PROVIDENCE, R.I., July 28 (UPI) -- Researchers at Brown University -- with the help of complex computer models -- have predicted a substance with a melting point higher than any previously studied material.
The hypothetical substance is a precise combination hafnium, nitrogen and carbon. Mathematical models suggest the synthetic material boasts a melting point of 4,400 kelvins, or 7,460 degrees Fahrenheit -- two-thirds the temperature of the sun's surface.
The calculated melting point is 200 kelvins higher than the current record holder, tantalum hafnium carbide.
Currently, the material exists only on paper. The theoretical substance and its record-breaking melting point are detailed in the journal Physical Review B.
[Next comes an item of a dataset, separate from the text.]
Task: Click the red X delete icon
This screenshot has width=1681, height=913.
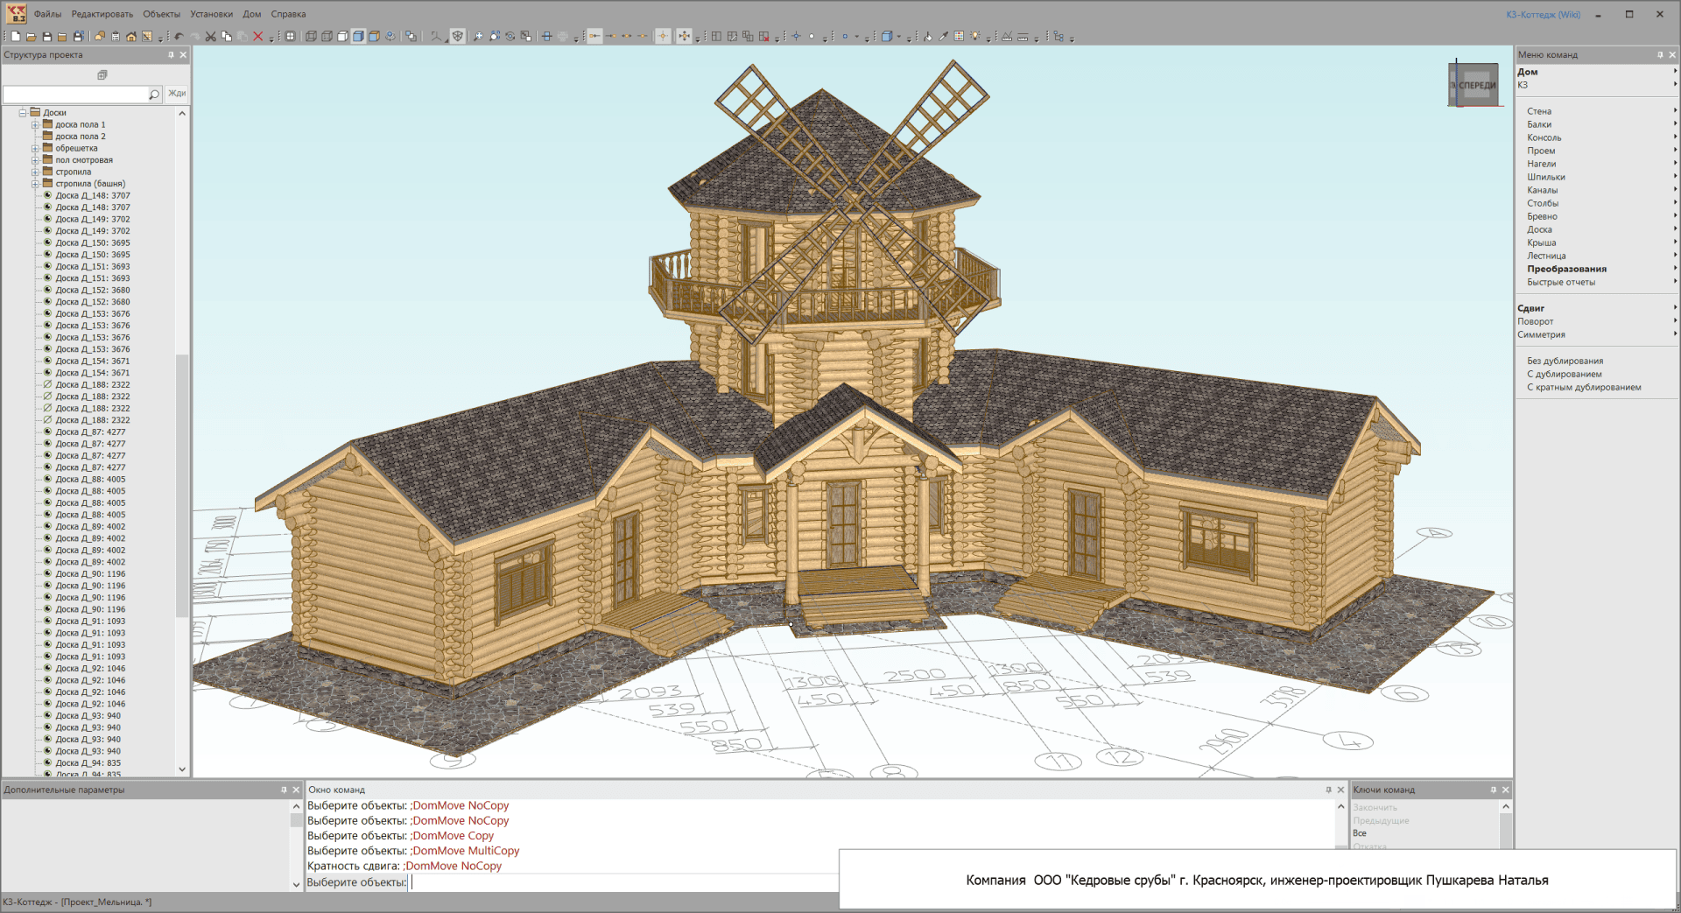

Scientists are now working to synthesize the substance in the lab. Actually creating new materials -- especially those with unknown practical applications -- is expensive, so confining initial experimentation to computer models makes sense.
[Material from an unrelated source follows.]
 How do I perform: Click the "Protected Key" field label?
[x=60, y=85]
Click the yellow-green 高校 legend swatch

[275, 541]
"The advantage of starting with the computational approach is we can try lots of different combinations very cheaply and find ones that might be worth experimenting with in the lab," study co-author Axel van de Walle, an associate professor of engineering at Brown, explained in a press release. "Otherwise we'd just be shooting in the dark. Now we know we have something that's worth a try."
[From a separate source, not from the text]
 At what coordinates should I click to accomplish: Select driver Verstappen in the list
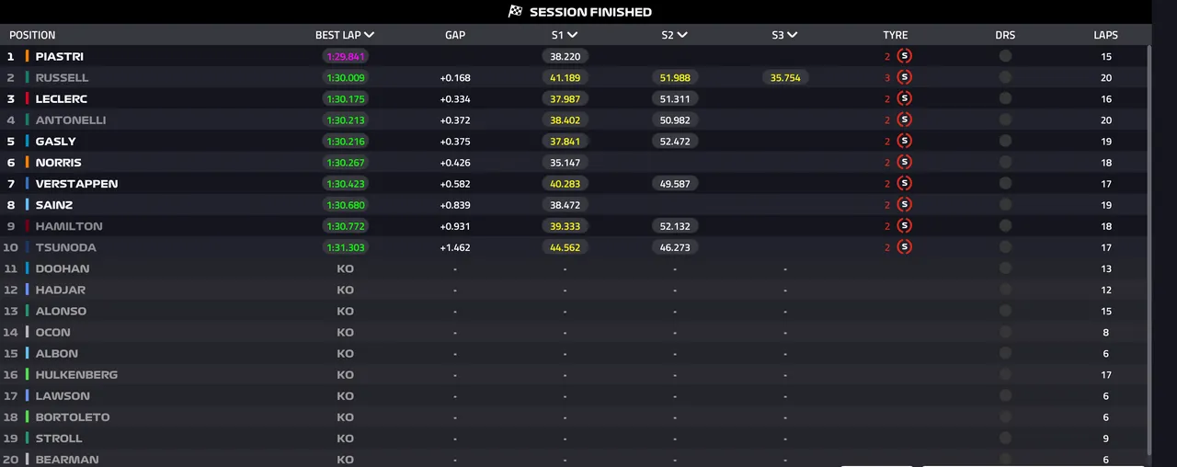76,183
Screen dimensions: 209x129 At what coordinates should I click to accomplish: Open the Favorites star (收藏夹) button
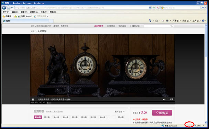[x=7, y=16]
The mathematical method used to predict the substance's melting point is called "electronic structure calculations." Using the law of quantum mechanics as a guide, the math models simulate physical processes at the atomic level. But even modeling physical processes at the nanoscale is a task too big for just any computer. The equations required the help of National Science Foundation's XSEDE computer network and Brown's "Oscar" high-performance computer cluster.
Once synthesized, it's not clear what use the material will serve. A high melting point alone won't predict a substance's successful application outside the lab. But scientists believe the materials could serve as a protective barrier material inside gas turbines or airplanes.